### Exercise
List the Chinese artists on whose lyrics the experiments in the lyric-generation text below are run.

### Document
◇ ◇ ◇ ◇

A fully connected layer (16) is utilized to map each output of the LSTM decoder into a vector of vocabulary size, and a softmax classifier (17) is used to predict the most appropriate word.

$$ u_{mt} = W_{e}^{\top}o_{mt}+b_{e} $$

(16)

$$ p_{mt} = \frac{e^{u_{mt}}}{{{\sum}_{t}^{T}}e^{u_{mt}}} $$

(17)

As it is shown in (16), the weight matrix of the fully connected layer is tied with the embedding matrix to map the word vector to the appropriate word index, which shows a better performance than the re-training of this layer.

4 Datasets and experiments

4.1 Datasets

The experiments are carried out on four famous Chinese artists, which are Eason Chan, Jay Chou, Teresa Teng, and Faye Wong. The number of song lyrics and total lines for each artist are shown in Table 1.

Table 1 The number of song lyrics used from each singer

Full size table

4.2 Comparison models

To verify the effectiveness of the proposed hierarchical attention based model, and offer fair comparisons between different models, a series of experiments are conducted on these datasets.

Lyric-No-Attention (LNA)

A basic LSTM encoder-decoder network without attention. The model takes in the previous line of lyric as input and generate the next line word by word. No attention mechanism is used in the model to obtain contextual attention.

Lyric-Single-Attention (LSA)

This model is similar to the LNA model, but a sentence-level attention is used to capture the contextual attention of the input sentence, which is described in Section 3.2.

Lyric-Hierarchical-Attention (LHA)

The proposed hierarchical attention based model is able to process multiple lines of a lyric at a time, and generate the next line of the lyric. The sentence-level attention (Section 3.2) and the hierarchical lyric-level attention (Section 3.3) are both used to obtain sentence attention vectors of the lyric lines and a lyric attention vector of these lines.

4.3 Experimental settings

Each lyric document consists of multiple lyric lines, and each line contains multiple words. There are some difficulties in Chinese lyric preprocessing. For some Chinese artists, other languages like English, Korean and Japanese are also included in their lyrics, which may influence the performance of the model. By using regex expression, most of the words from other languages than Chinese have been cleaned. If a lyric contains more than half of the words from other languages, it would be removed from the entire dataset. There are also some words written in traditional Chinese, which should be transformed into simplified Chinese, to reduce the parameters of the vocabulary. Furthermore, Chinese characters are connected together, which needs to be segmented. All the Chinese lyric lines are segmented using jieba segmenter. All the datasets are randomly shuffled and 10% of each dataset are been used for testing.

◇ ◇ ◇ ◇

### Element lookup records
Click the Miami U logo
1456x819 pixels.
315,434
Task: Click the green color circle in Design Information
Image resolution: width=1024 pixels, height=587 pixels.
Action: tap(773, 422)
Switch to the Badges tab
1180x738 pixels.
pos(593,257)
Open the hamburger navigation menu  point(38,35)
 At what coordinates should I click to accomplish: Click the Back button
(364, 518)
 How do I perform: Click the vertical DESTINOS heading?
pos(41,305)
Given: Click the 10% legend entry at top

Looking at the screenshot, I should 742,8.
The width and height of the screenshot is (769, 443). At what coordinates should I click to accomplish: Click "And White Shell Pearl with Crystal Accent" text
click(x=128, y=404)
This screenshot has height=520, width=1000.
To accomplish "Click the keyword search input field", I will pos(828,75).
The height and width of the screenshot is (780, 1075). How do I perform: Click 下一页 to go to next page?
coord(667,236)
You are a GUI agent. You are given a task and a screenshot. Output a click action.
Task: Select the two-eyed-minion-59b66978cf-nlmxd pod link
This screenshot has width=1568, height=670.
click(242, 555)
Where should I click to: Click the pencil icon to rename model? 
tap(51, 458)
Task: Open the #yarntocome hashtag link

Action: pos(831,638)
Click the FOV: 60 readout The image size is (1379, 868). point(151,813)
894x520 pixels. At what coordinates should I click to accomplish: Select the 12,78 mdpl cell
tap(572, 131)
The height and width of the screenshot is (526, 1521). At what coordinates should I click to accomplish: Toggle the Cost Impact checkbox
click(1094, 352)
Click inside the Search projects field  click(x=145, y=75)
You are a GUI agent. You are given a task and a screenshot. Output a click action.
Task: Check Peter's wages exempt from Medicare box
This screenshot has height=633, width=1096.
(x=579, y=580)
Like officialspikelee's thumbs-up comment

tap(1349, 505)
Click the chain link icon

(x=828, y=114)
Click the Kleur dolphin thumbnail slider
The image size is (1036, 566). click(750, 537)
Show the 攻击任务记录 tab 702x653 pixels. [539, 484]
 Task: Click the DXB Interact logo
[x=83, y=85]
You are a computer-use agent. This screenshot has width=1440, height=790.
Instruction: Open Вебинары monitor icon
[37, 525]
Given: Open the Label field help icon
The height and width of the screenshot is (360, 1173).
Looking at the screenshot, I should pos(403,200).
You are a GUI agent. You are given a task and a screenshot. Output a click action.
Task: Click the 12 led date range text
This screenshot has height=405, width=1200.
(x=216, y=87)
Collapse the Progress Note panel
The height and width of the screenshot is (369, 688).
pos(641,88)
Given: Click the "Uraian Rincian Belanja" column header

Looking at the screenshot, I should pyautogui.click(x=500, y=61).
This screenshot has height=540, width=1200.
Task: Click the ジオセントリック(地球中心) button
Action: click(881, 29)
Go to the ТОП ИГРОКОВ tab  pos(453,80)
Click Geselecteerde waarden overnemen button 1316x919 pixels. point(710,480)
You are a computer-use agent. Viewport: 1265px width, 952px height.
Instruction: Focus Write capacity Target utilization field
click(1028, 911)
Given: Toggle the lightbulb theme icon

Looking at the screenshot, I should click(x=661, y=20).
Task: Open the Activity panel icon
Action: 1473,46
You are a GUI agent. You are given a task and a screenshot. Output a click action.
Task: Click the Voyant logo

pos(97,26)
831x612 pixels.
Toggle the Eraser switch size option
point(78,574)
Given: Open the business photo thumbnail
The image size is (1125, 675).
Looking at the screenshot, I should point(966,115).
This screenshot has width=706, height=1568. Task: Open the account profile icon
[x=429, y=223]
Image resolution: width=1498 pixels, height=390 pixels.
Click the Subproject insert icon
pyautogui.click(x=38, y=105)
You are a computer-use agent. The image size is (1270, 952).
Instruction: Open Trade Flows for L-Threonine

◇ ◇ ◇ ◇

### Result for this task
Eason Chan, Jay Chou, Teresa Teng, Faye Wong